DESCRIPTION OF THE TASK — Carry the reflections on Chicana/o gender roles below further, starting right after their final sentence.

SELECTED PASSAGE —
•••••

In the podcast Latino Perspectives, Cherrie Moraga offers insight on the importance of women participating in social movements across history. She states that women are the only entities that have the courage to talk about intimacy within the area of social justice, a subject that is incredibly sensitive but important in this field. She also clarifies how underrepresented communities are guilty of marginalizing women and not letting them express their identities in a safe space. This specific part in the podcast connected to the poem Beneath the Shadow of the Freeway by Lorna Dee Cervantes where she speaks on how patriarchal ideologies influence Latina women to feel guilty and/or cause guilt onto other women for trying to distance themselves from their culture’s traditions. Sometimes I feel like Latina women (specifically women in my family) know that this lifestyle could be very detrimental to their bodies and minds, but cannot seem to break away from the cycle. Similar to the poem, women in my family tend to shame each other for staying in unhealthy relationships especially when the man is being abusive. Instead of helping in the healing process, they make it worse by making the others feel stupid and weak. Do you think that Latina women are given the choice to follow this cycle or are they influenced into it? Is breaking this cycle really as difficult as it seems? What consequences do Latina women fear?
In the article “Chicana/o Family Structure and Gender Personality” there is emphasis placed on the notion that “mothering occurs in a social context” and that mothers reproduce gender identities. As a child you learn what is feminine and what is masculine within the context of your family, particularly from your mother because she is believed to be responsible for the upbringing of children. In the article authors Segura and Pierce explain that while “mothers are directly responsible for teaching their daughters how to be Chicanas”, additionally mothers are teaching Chicano boys that they should identify themselves as “being not female”. At a very early age boys are taught that ideal man is “feo, fuerte y formal”. This bring to mind the image of recently deceased artist Juan Gabriel. In an op-ed piece titled “As a boy, I was taught to ridicule Juan Gabriel. As an adult I revered him” author Arellano speaks of his own experience with gender and group identity. Arellano remembers how growing up phrases like “Juanga” were meant to be derogatory and aimed towards boys who were “perceived to be being gay”. Although being gay is still highly controversial in our culture I would make note of that fact that men like Juan Gabriel who push the boundaries of what it means to be a man are helping spark change in society. With his recent death fans both male and female from across the globe are reaching out to pay respect to an amazing artist, setting aside homophobia. While many are still persecuted for their non-traditional gender identity, Juan Gabriel was openly gay and unapologetic. It is the constant push back on idealized and rigid gender identities that is helping create a more tolerable society.

•••••

Rows from a screen grounding dataset:
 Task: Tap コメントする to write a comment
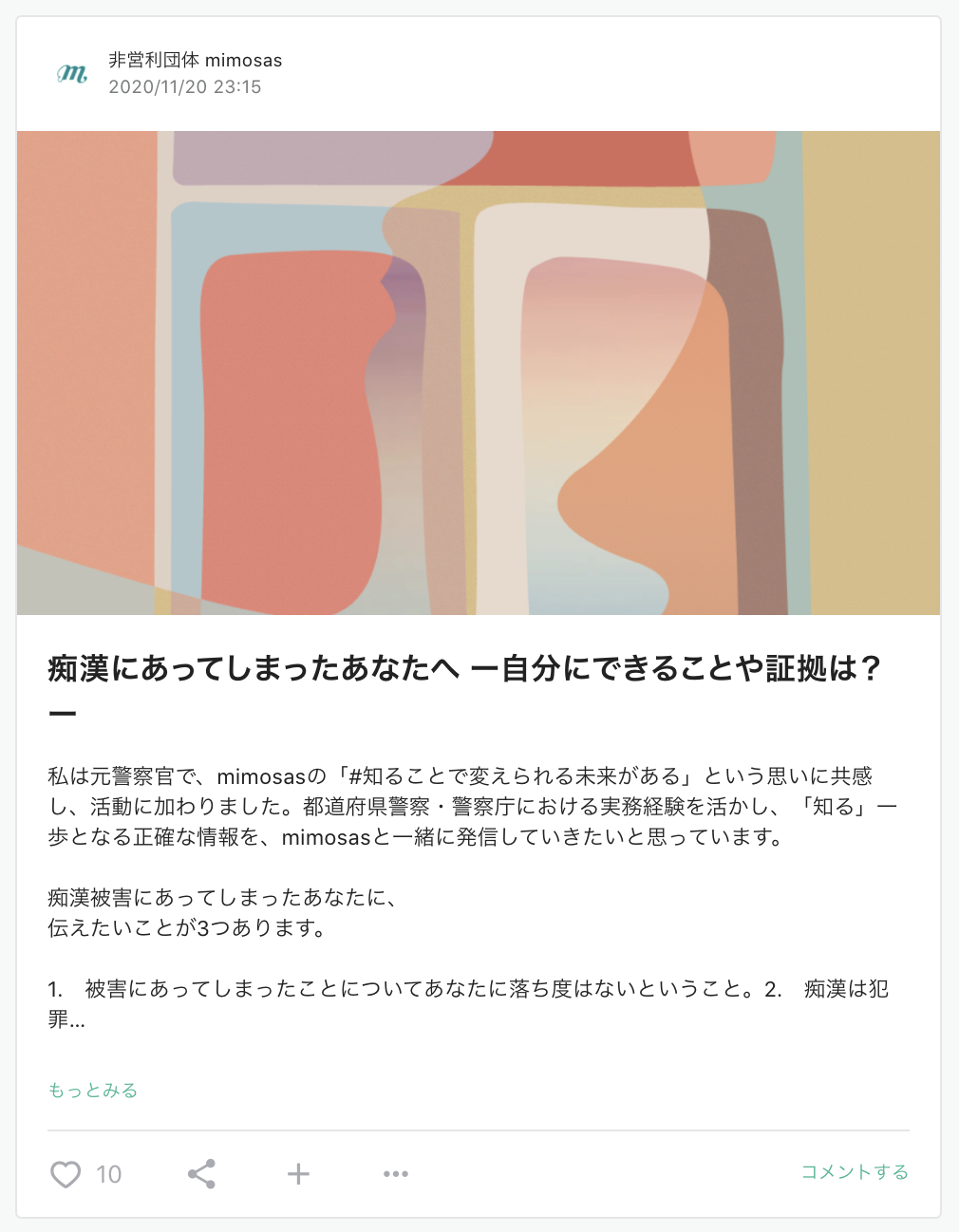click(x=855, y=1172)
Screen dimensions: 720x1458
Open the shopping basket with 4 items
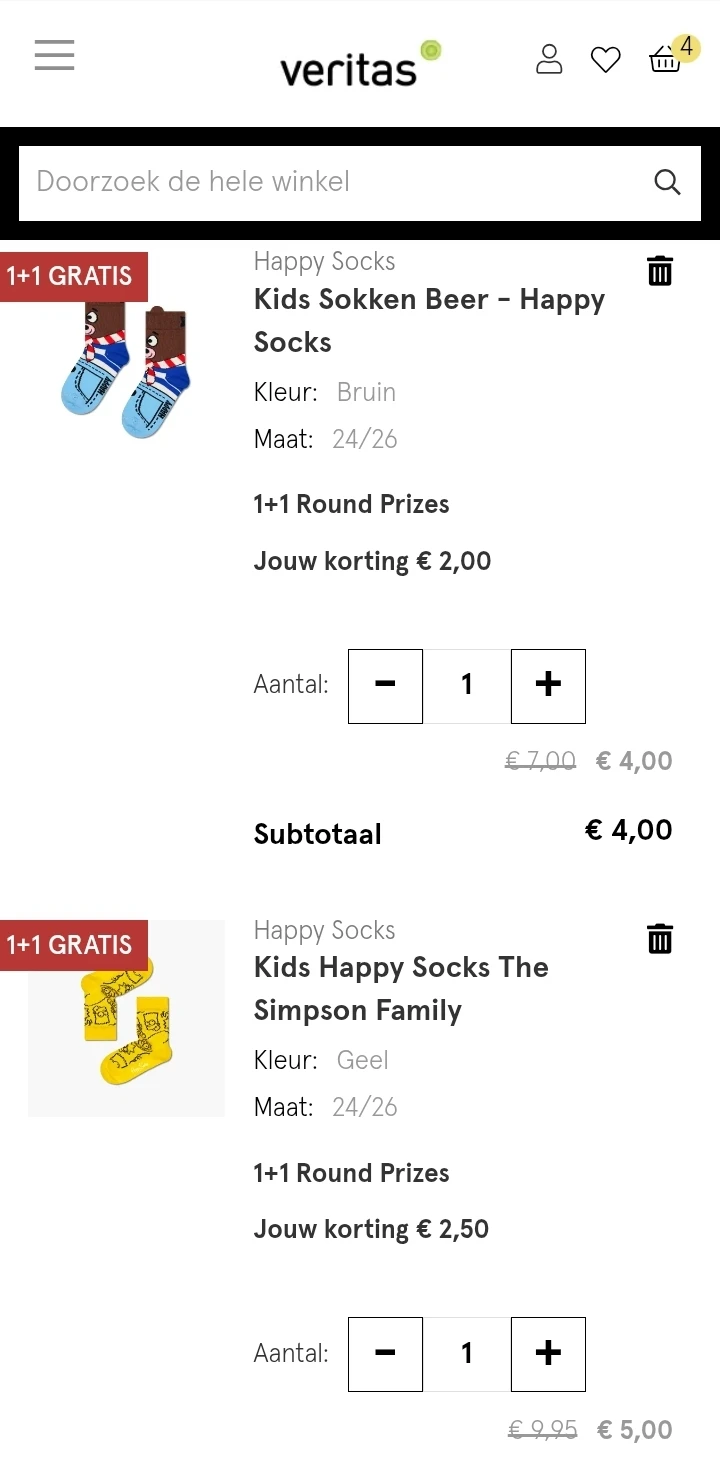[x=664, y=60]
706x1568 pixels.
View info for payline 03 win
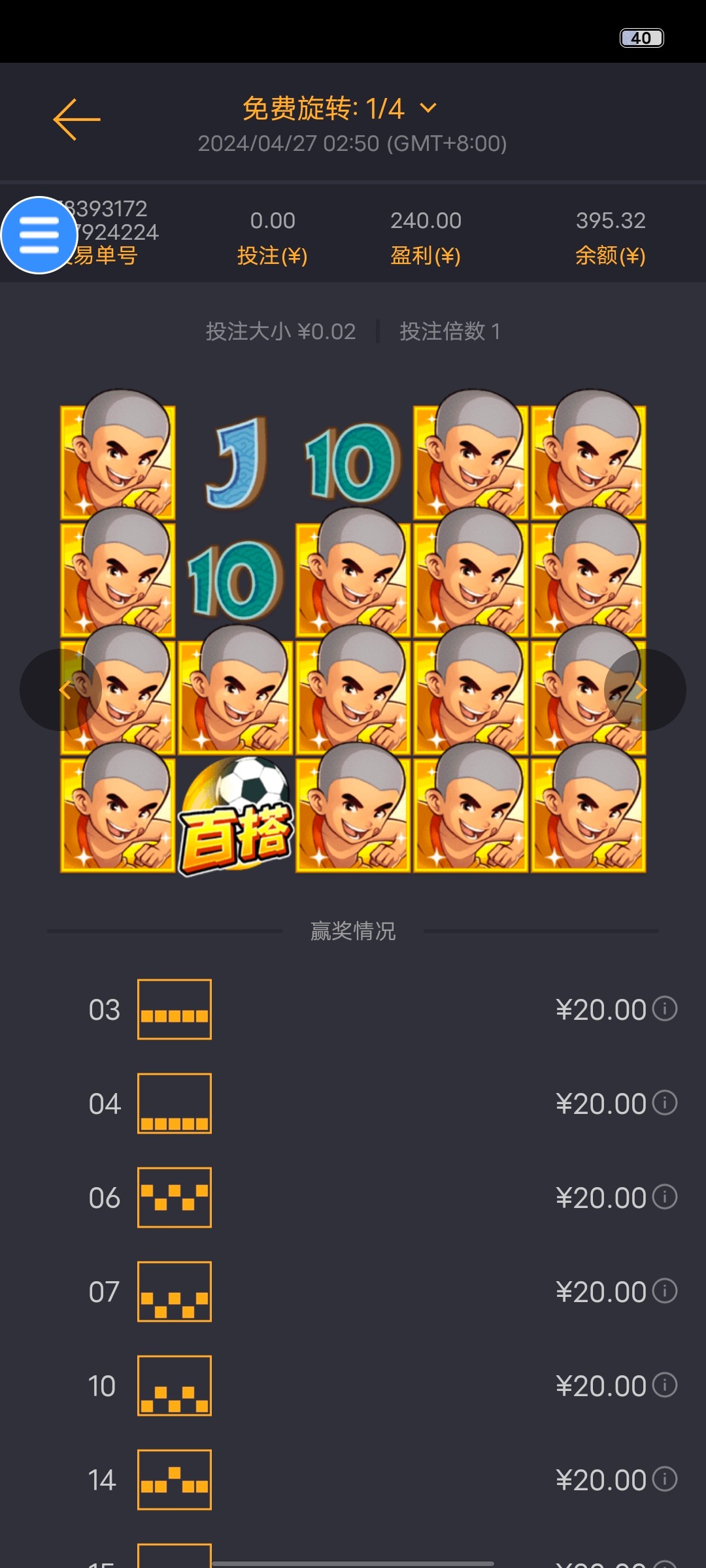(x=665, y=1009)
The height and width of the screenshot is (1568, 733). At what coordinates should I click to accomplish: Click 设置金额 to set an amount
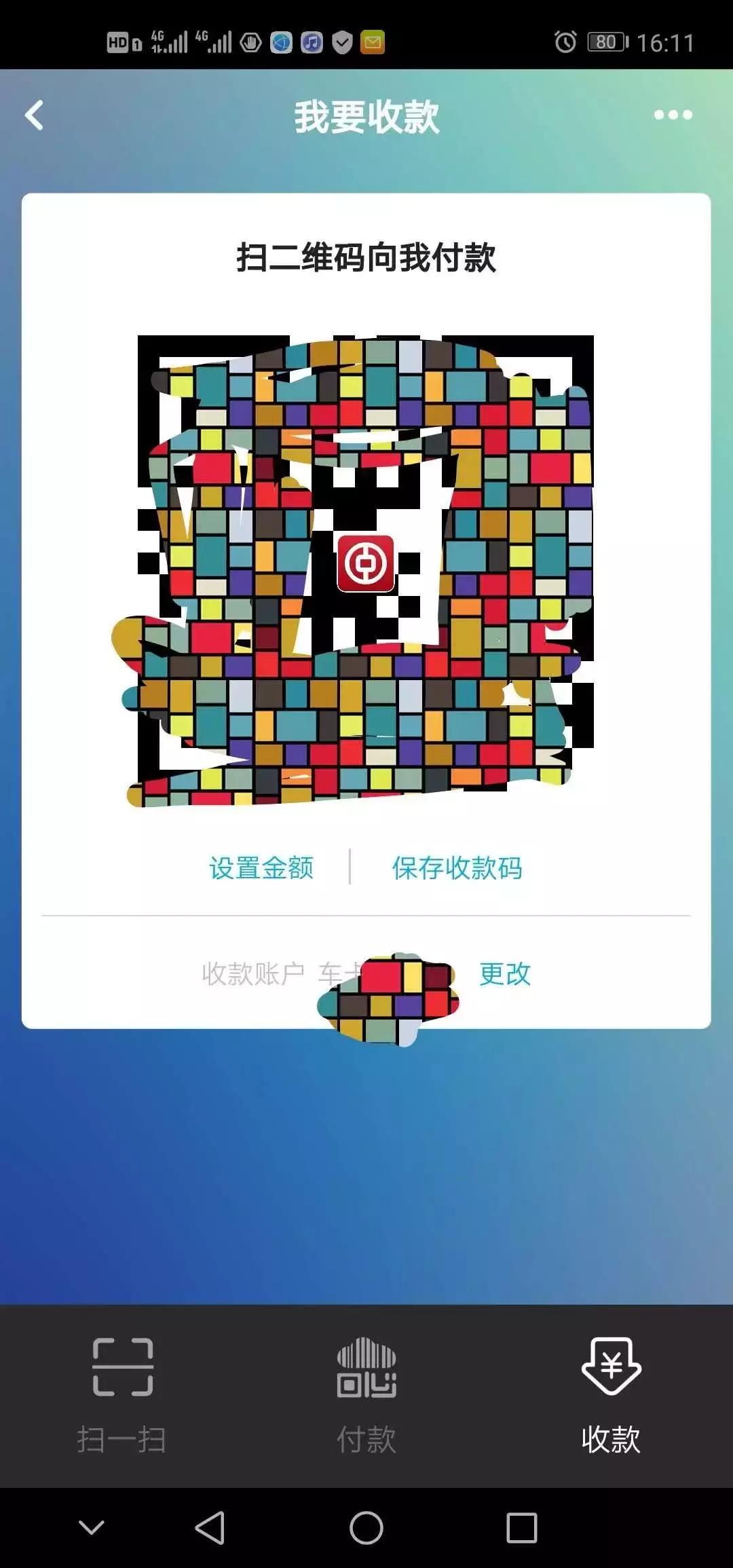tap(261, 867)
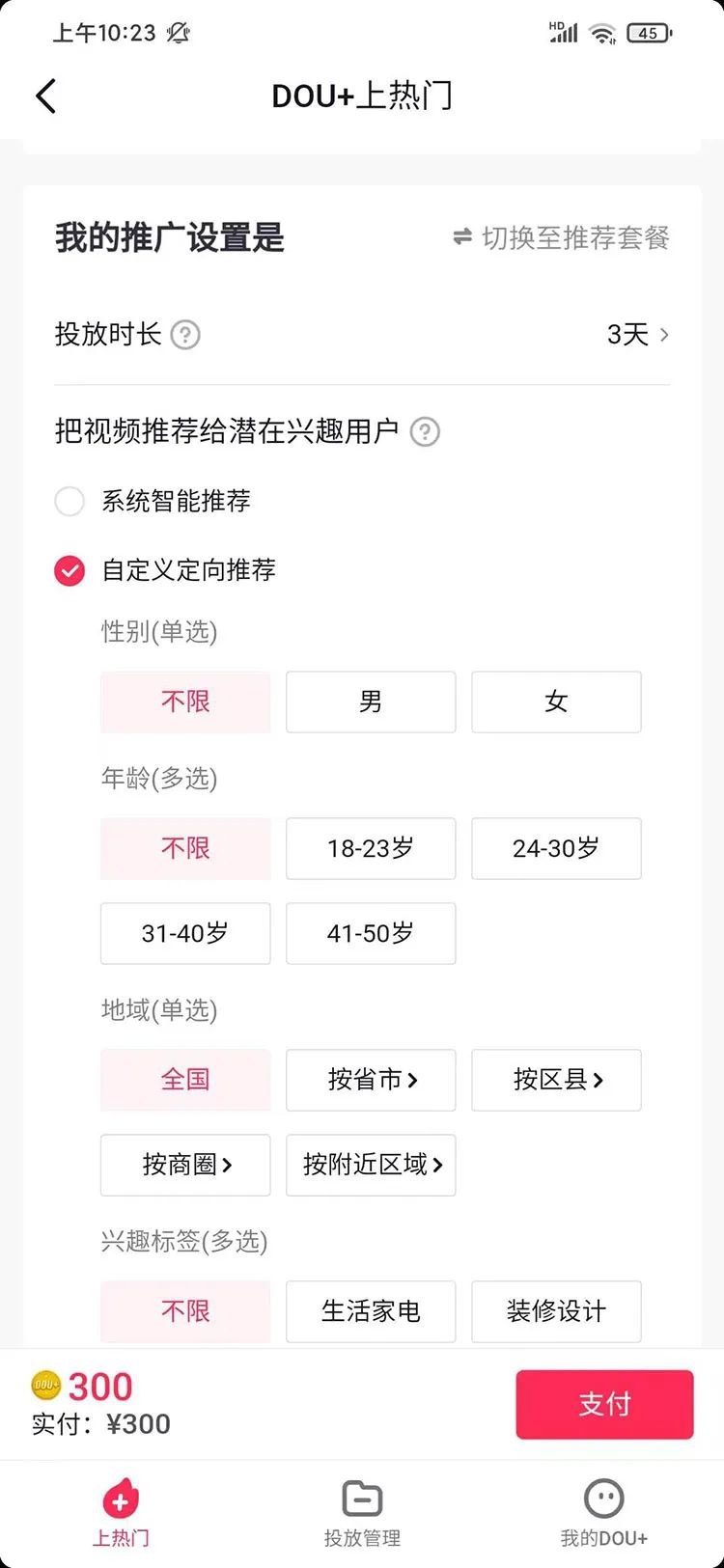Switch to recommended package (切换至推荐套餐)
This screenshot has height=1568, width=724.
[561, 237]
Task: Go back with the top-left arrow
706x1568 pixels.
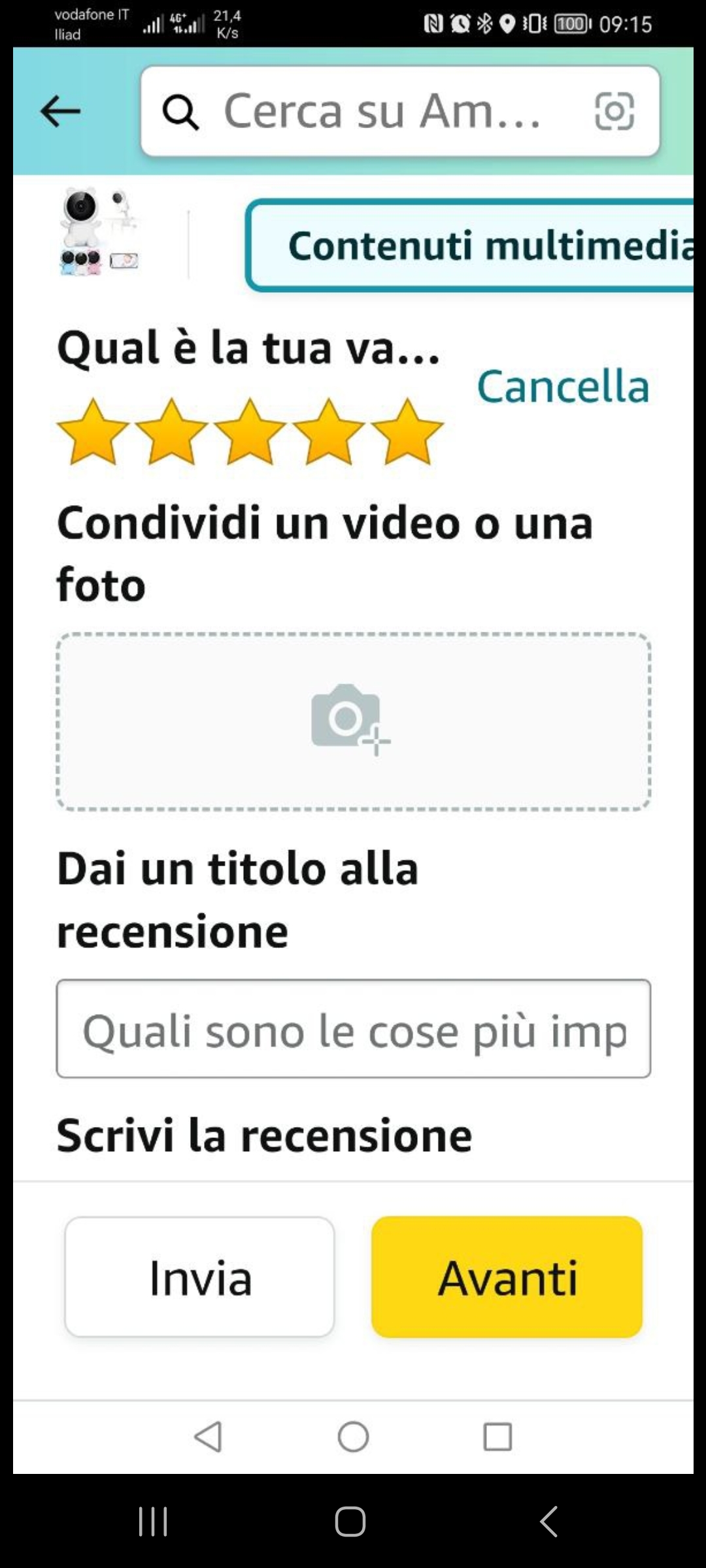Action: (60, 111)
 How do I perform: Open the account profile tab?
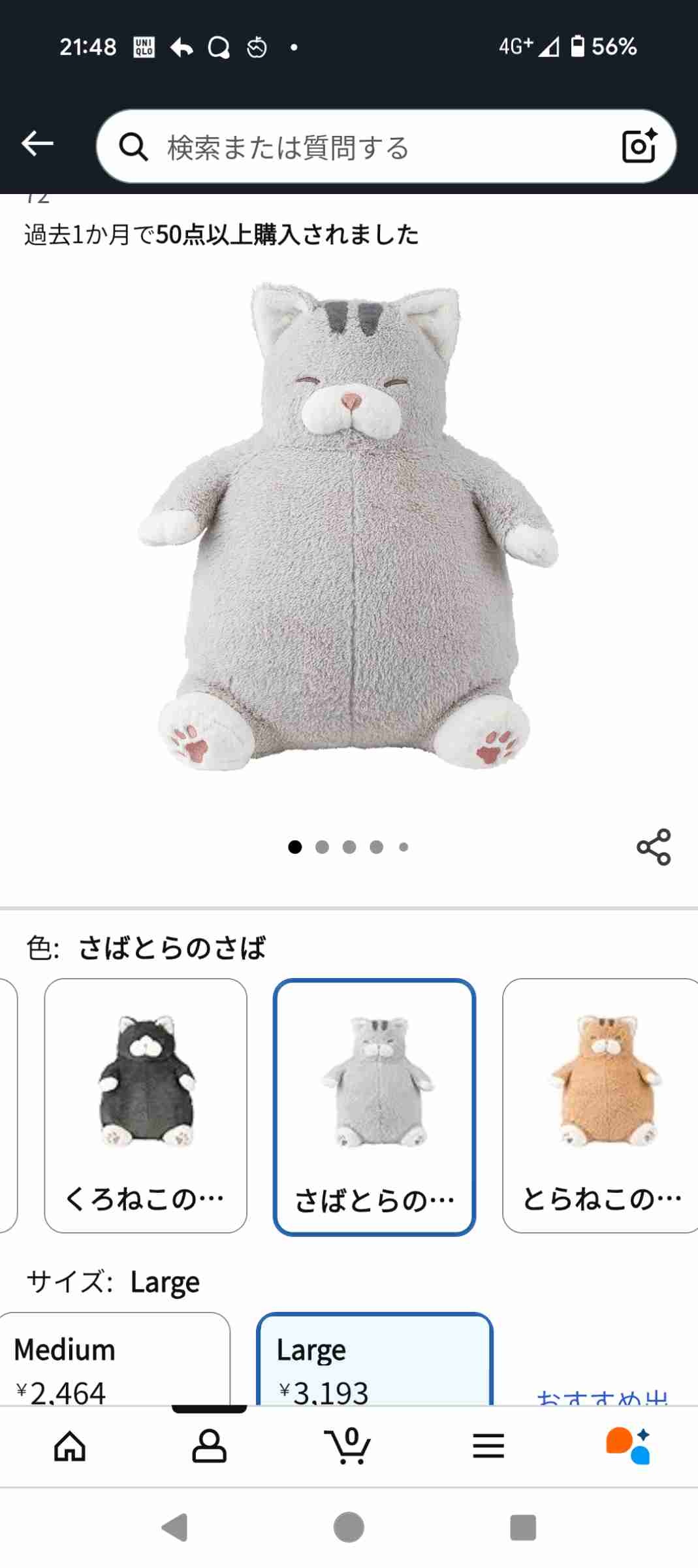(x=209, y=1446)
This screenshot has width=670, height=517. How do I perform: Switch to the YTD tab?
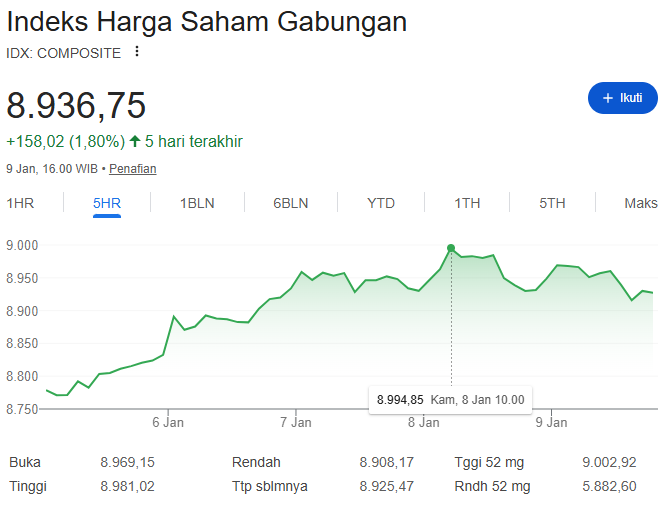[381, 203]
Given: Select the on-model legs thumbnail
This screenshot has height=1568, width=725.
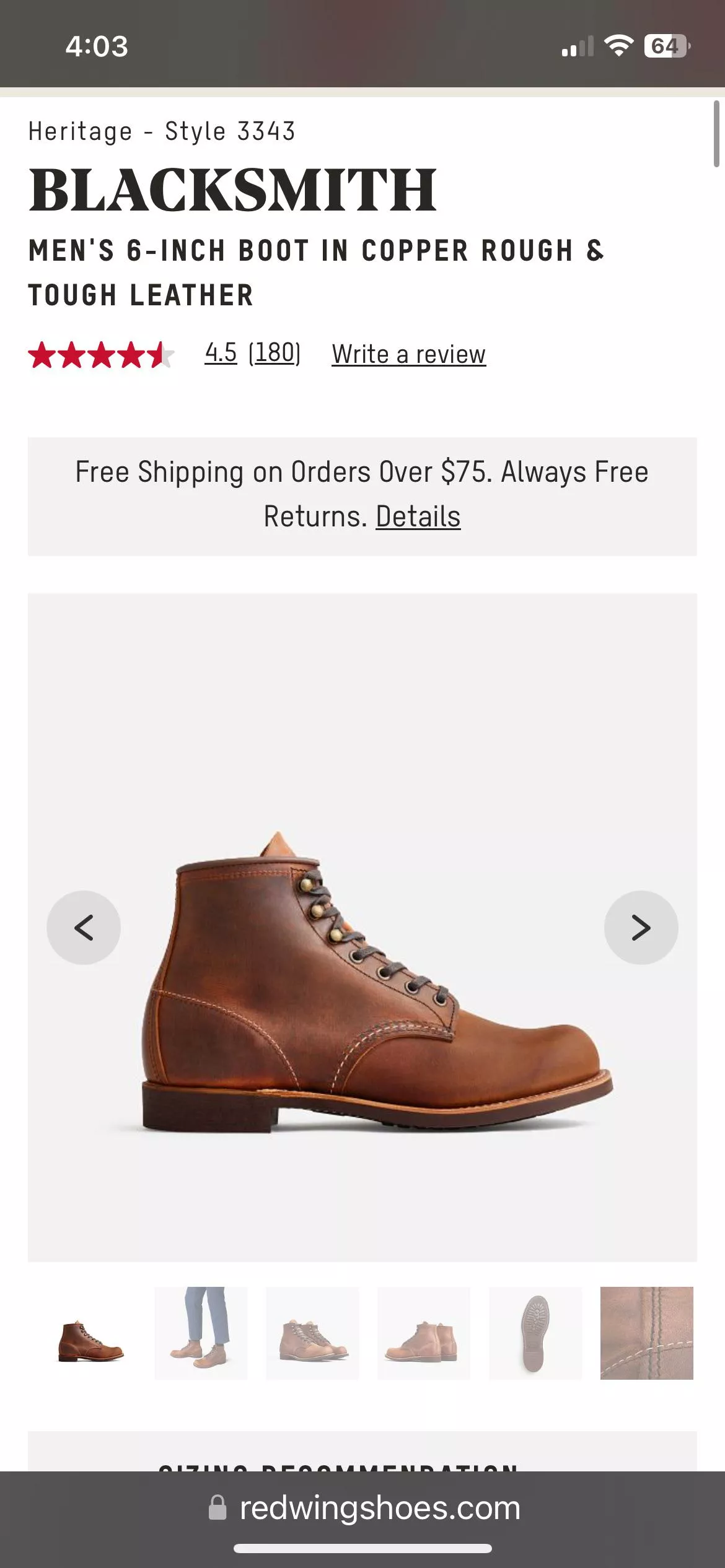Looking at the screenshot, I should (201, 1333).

•••••

OUTPUT BELOW —
After reading, Beneath the Shadow of the Freeway by Lorna Dee Cervantes I couldn’t help by relate things to my own personal life. Which then led me to wonder if this happens to other people as well. The poem is about three distinct generations beginning with the grandmother being described as”wise” and being the “Innocent Queen.” Then, it is followed by the daughter who is described as the “swift night, fearless warrior.” Ending with the granddaughter who doesn’t have specific word for herself but we know she has developed masculine traits. As the poem progresses we know there was a male figure who even though was physically there, his presence was useless. Like the author says, ” we were a woman family:”. The granddaughter as the third generation who doesn’t have a male figure in her life has adapted to doing what would traditionally be a “mans job.” The grandmother built her home once the husband left so she is her granddaughters role model. It is obvious these women had to take the male role as well through out their life’s, can they do both “gender roles” and still succeed finding their sexual identity? A “traditional Chicano family is usually accompanied by a mans machismo which naturally distributes everyone’s gender roles. However, what happens when that machismo is taken out of the equation?
I think this is rather interesting because my parents got divorced in my early teens so the head of the household was my mom and I was the oldest sibling so I right away started to take more work at home. I was fixing stuff, cleaning the yard, fixing things that broke down, and started working right away. I spit the bills with my mom and turned more strict on my baby brothers since my mom was way more softer on them. I grew up to be so independent that my brother now jokingly says I am man. Sometimes I get offended but I remind myself that I am not. He says I am way to strong and act to manly. Sometimes I am not even sure what he means by that. Is this something that happens in a home that is run by just woman?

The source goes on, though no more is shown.